TASK TO CARRY OUT => The answer must consist only of the lines from the line with "[button] (151, 2309)" to the line with "32Ch upto 6MP 160mbps Embedded NVR (114, 1592)", both included, exactly as they stand below.

DATA =>

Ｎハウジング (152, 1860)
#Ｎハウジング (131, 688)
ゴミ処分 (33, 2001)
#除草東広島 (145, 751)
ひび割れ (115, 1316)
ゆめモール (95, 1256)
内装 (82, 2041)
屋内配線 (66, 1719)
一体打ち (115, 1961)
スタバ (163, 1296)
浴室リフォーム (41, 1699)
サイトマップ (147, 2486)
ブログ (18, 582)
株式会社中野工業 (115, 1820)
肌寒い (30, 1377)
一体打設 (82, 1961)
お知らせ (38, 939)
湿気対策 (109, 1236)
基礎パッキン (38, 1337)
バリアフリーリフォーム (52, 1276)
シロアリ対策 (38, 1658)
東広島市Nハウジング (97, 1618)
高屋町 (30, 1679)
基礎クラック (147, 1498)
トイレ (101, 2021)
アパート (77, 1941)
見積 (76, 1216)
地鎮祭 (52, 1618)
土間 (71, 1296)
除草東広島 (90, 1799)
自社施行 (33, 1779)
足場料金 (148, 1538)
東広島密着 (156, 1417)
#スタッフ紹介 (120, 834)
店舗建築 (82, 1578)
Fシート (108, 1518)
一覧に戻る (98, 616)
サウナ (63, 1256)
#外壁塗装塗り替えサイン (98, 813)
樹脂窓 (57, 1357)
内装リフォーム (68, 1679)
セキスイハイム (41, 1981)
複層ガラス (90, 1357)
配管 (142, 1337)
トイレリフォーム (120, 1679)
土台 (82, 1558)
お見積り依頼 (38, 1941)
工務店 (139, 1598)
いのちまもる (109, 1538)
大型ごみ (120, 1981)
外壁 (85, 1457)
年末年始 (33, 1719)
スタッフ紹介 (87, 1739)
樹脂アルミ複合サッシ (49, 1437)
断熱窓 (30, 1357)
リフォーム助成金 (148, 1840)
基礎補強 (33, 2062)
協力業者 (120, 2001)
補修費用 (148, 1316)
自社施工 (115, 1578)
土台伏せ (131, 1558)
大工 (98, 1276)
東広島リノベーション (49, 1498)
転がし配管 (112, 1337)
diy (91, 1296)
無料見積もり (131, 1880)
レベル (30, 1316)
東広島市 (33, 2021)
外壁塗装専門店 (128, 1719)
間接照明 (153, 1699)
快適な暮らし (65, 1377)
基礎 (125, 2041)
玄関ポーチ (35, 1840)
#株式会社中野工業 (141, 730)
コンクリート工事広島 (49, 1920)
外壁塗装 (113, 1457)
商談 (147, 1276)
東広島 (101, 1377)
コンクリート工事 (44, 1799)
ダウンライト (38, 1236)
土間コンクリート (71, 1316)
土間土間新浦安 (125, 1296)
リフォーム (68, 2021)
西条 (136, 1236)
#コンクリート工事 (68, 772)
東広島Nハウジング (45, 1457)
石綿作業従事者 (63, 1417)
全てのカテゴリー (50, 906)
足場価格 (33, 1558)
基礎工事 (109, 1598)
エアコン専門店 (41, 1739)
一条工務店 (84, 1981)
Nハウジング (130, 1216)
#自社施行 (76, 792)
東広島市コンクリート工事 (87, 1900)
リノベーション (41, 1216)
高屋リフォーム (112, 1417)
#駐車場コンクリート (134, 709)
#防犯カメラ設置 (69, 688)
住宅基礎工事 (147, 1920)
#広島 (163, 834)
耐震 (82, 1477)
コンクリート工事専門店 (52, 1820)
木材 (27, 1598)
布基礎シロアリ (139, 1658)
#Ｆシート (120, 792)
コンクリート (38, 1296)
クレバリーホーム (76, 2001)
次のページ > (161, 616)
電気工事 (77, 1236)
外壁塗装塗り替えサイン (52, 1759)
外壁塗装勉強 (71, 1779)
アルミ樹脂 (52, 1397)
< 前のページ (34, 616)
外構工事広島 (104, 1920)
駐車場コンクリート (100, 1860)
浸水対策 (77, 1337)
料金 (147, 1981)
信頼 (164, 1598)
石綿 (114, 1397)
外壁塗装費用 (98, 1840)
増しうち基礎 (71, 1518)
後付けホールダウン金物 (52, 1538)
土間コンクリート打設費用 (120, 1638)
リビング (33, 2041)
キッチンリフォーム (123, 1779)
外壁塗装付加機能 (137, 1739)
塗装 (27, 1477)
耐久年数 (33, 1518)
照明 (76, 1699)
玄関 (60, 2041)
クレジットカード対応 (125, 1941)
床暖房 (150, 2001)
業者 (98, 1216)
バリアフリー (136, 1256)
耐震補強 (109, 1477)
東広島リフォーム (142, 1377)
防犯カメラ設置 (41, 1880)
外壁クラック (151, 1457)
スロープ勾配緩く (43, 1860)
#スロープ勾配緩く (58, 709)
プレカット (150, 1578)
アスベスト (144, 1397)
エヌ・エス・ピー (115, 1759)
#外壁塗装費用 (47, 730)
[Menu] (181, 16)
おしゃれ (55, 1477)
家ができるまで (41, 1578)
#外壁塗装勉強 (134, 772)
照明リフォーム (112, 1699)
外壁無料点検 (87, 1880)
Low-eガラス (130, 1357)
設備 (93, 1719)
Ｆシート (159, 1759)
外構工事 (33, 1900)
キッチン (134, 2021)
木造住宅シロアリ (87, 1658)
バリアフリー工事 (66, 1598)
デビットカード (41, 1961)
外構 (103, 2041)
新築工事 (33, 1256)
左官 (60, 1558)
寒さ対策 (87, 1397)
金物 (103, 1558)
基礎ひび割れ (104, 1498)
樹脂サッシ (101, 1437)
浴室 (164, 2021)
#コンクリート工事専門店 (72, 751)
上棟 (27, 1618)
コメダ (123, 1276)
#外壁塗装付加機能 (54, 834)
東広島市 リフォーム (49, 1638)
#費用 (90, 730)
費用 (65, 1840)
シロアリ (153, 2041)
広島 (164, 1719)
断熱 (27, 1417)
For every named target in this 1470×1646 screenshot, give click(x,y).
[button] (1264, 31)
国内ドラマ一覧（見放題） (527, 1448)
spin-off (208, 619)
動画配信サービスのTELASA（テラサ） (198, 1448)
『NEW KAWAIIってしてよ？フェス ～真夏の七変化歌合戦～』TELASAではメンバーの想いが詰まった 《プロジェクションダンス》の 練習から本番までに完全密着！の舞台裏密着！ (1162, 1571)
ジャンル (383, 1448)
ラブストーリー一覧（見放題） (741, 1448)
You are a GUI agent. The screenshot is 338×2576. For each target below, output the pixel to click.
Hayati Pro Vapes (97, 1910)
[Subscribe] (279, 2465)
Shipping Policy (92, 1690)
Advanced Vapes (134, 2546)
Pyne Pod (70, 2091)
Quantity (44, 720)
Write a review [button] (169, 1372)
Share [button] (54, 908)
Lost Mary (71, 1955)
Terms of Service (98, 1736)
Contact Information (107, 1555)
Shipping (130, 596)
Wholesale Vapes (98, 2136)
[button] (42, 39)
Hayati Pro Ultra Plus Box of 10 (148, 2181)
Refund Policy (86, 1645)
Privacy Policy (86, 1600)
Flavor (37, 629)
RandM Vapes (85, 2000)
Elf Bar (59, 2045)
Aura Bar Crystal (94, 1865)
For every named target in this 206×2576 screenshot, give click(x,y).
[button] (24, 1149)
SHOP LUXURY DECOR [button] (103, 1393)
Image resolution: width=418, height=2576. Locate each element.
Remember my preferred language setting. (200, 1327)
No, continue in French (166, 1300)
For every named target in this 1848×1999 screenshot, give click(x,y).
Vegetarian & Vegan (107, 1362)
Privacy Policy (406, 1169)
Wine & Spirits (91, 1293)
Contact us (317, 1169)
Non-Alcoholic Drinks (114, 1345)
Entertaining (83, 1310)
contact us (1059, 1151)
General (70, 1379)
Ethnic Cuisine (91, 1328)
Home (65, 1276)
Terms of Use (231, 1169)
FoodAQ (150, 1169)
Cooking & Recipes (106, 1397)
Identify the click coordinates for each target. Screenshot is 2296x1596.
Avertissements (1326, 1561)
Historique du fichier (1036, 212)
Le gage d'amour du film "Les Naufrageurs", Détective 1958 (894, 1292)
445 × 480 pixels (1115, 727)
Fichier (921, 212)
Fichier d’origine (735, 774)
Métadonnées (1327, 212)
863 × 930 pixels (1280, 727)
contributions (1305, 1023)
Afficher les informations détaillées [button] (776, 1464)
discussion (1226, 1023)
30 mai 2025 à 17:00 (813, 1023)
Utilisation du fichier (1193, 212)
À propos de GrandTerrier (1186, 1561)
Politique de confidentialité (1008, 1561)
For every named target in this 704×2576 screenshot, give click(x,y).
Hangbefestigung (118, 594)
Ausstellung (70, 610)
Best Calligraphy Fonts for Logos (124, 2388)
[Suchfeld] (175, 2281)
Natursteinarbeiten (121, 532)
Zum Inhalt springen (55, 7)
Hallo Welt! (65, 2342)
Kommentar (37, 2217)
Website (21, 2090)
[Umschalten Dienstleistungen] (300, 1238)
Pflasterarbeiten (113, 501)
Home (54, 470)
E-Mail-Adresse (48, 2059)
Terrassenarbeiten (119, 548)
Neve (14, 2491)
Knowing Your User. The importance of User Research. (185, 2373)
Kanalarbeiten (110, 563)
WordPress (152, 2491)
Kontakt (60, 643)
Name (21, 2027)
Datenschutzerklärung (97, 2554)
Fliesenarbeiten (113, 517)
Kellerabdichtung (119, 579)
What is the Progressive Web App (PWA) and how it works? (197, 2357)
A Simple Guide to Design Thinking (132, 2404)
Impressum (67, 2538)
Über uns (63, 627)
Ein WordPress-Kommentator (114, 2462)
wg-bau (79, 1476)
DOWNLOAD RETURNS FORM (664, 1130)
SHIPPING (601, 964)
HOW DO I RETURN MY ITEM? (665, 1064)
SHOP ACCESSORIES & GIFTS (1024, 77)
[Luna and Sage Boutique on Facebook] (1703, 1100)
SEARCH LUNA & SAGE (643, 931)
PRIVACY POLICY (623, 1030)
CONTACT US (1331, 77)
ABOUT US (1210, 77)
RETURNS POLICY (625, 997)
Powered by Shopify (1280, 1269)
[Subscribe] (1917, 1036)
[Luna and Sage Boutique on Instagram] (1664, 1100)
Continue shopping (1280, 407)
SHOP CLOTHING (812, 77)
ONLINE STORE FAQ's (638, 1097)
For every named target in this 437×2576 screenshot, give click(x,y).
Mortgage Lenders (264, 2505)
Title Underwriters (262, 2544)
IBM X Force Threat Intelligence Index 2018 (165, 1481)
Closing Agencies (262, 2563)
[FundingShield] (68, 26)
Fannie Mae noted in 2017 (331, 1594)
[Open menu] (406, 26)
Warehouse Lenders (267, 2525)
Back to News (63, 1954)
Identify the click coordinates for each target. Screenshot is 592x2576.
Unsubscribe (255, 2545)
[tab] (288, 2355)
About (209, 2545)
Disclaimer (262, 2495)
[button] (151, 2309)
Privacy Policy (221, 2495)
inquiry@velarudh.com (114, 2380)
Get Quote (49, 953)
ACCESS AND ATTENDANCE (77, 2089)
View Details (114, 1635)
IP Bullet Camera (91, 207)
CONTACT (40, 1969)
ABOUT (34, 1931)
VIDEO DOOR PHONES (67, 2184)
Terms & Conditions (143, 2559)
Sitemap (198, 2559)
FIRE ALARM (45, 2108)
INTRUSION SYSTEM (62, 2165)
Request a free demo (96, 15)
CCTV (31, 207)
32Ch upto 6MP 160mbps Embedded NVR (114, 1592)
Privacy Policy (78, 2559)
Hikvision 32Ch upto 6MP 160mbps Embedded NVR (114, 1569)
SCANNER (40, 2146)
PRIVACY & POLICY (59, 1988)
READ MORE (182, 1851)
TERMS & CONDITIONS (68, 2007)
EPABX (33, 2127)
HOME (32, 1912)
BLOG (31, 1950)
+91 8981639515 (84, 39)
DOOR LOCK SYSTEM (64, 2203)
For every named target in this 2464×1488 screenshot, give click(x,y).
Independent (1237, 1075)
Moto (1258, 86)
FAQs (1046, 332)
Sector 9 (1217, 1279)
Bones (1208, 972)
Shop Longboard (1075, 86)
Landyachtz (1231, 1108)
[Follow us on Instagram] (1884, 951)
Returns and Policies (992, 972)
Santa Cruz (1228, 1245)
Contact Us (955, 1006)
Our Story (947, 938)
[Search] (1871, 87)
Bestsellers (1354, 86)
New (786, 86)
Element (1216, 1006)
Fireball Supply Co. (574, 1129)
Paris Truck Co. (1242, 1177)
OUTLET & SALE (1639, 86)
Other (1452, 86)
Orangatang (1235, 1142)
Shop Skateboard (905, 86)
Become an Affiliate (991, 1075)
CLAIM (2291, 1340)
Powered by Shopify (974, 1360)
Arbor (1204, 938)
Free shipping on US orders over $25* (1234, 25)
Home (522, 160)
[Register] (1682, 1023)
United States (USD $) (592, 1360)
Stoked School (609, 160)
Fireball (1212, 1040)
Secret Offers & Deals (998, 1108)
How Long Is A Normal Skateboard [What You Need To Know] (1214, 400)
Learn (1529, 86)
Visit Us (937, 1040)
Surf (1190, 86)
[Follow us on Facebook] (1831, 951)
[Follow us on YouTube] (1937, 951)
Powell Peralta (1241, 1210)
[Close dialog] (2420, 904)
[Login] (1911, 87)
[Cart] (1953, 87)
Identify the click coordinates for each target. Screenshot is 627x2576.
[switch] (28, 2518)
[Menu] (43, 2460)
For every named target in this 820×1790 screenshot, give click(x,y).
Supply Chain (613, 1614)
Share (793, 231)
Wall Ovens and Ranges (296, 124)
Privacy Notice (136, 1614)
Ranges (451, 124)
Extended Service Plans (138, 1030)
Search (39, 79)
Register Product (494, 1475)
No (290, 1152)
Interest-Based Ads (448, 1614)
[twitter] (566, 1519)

OUTPUT FOR THIS TASK =>
[button] (151, 2309)
Privacy Policy (221, 2495)
inquiry@velarudh.com (114, 2380)
Get Quote (49, 953)
ACCESS AND ATTENDANCE (77, 2089)
View Details (114, 1635)
IP Bullet Camera (91, 207)
CONTACT (40, 1969)
ABOUT (34, 1931)
VIDEO DOOR PHONES (67, 2184)
Terms & Conditions (143, 2559)
Sitemap (198, 2559)
FIRE ALARM (45, 2108)
INTRUSION SYSTEM (62, 2165)
Request a free demo (96, 15)
CCTV (31, 207)
32Ch upto 6MP 160mbps Embedded NVR (114, 1592)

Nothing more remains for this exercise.